“Cris de guerre XIX”. Par Nidra Poller. “Avant le débat Harris-Trump, j’ose réfléchir sur les élections américaines”

“Douleur insoutenable … et pourtant elle tourne. Avant le débat Harris-Trump, j’ose réfléchir sur les élections américaines”

Douleur insoutenable

Survivre plus de 300 jours de tortures, tourments, privations et abus  ; exister, respirer, persister à espérer, inventer sans cesse des stratégies héroïques de survie ; maintenir les liens précieux avec les proches, à des dizaines, des centaines, des milliers de kilomètres de là, qui prient, qui supplient, qui vous parlent, qui pleurent et ne ferment pas l’œil ; survivre jour et nuit, sans air, sans lumière, sans eau et sans nourriture, être encore vivant, par miracle, heure après heure, des jours et des mois interminables, être encore vivant alors que, dans un tunnel voisin, un compatriote, sauvé, revient à la vie auprès des siens, tout maigre, affaibli et vieilli mais preuve qu’on peut survivre jusqu’au jour où, pour les six qu’on pleure aujourd’hui, ligotés, on est exécuté avec une sauvagerie qui dépasse les limites. 

J’entends le shema

Et nous, ici, nous sommes un peu morts avec eux.  Les masses dans la rue qui crient au ciel aveugle sont un énorme cœur brisé.
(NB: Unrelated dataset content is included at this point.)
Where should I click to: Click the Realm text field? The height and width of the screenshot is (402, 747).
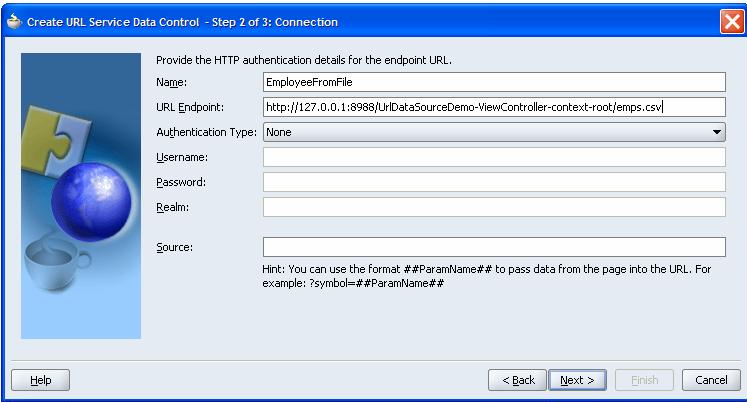tap(493, 207)
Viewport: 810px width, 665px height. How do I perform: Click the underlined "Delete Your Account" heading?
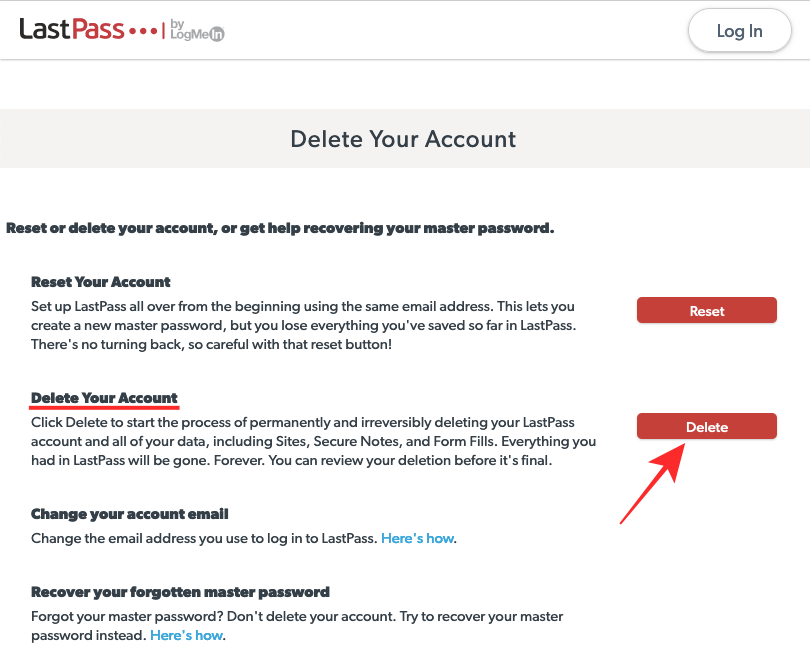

Ils n’étaient pas otages, ils étaient captifs des mujahidin, traités et maltraités selon les codes ignobles du jihad. 

Aucun Etat démocratique aux temps modernes n’a dû faire face à un drame pareil. Rappelons le rapt et la torture à mort d’Ilan Halimi z »l. Les services de police ont géré l’affaire selon le protocole d’enlèvement pour rançon à l’ancienne.  Sourds aux supplications de la mère de la victime, persuadés de respecter leur devoir sacré, ils ont laissé le jeune homme souffrir pendant 24 jours et mourir atrocement, parce que juif. Aujourd’hui, le monde gère le dossier des captifs selon des protocoles périmés, alors qu’il faudrait étudier l’histoire de la conquête islamique pour comprendre la stratégie menée contre nous. 

… et pourtant, elle tourne : élections américaines

Je suis perplexe.

Inondée de vaines paroles, d’informations partielles et partiales, d’anecdotes en guise d’analyses, de commentaires des commentaires basés sur des commentaires, de dépêches d’agence et de réactions à fleur de peau, comment, votre complice d’origine (lointaine) américaine, peut-elle clarifier… quelque chose ?

Je prends un bateau gonflable à capacité limitée que je m’efforcerai de diriger sans surcharge et sans capoter.

Il ne s’agit pas de donner ici des consignes de vote !

Never-Trumper

G.W. Bush a annoncé qu’il ne soutiendra aucun candidat en novembre. John Bolton, Adam Kinzinger, Liz Cheney, son père Dick, moi et tant d’autres sont estampillés,  par les adeptes du candidat, « never-Trumpers ». Nos questions ne méritent pas de réponse. Nous avons tort.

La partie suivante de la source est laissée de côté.